■ **What the task asks**: From the Sergei Pavlov text below, extract word for word the part that opens with the words containing "Personal details" and closes with "politician and diplomat.".

── Source text ──

Soviet Ambassador to Burma
- In office 1 June 1985 – 22 August 1990
- Preceded by: Vladimir Kuznetsov
- Succeeded by: Vadim Shabalin [ru]

Soviet Ambassador to Mongolia
- In office 18 February 1983 – 4 April 1985
- Preceded by: Aleksandr Smirnov (born 1912) [ru]
- Succeeded by: Konstantin Fomichenko [ru]

Chairman of the Physical Culture and Sports Committee of the Soviet Union
- In office June 1968 – 12 January 1983
- Preceded by: Yuri Mashin [ru]
- Succeeded by: Marat Gramov [ru]

First Secretary of the Komsomol
- In office 25 March 1959 – 12 June 1968
- Preceded by: Vladimir Semichastny
- Succeeded by: Yevgeny Tyazhelnikov

Personal details
- Born: 19 January 1929 Moscow, Soviet Union
- Died: 7 October 1993 (aged 64) Moscow, Russia
- Resting place: Kuntsevo Cemetery, Moscow
- Party: CPSU
- Alma mater: SCOLIPE

= Sergei Pavlov (politician) =

Sergei Pavlovich Pavlov (Сергей Павлович Павлов) (19 January 1929 – 7 October 1993) was a Soviet youth leader, hardline politician and diplomat.

───
── Recorded information ──

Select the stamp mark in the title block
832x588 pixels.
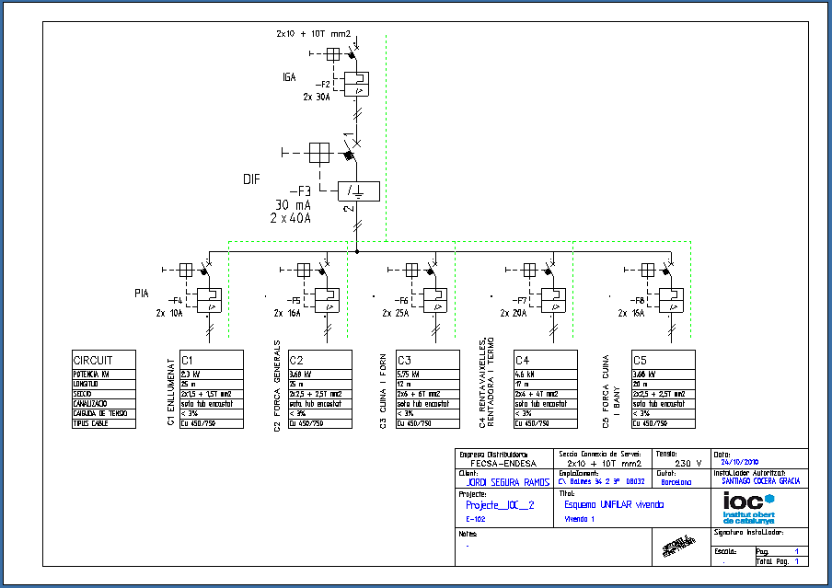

───

■ **Written response**:
Personal details
- Born: 19 January 1929 Moscow, Soviet Union
- Died: 7 October 1993 (aged 64) Moscow, Russia
- Resting place: Kuntsevo Cemetery, Moscow
- Party: CPSU
- Alma mater: SCOLIPE

= Sergei Pavlov (politician) =

Sergei Pavlovich Pavlov (Сергей Павлович Павлов) (19 January 1929 – 7 October 1993) was a Soviet youth leader, hardline politician and diplomat.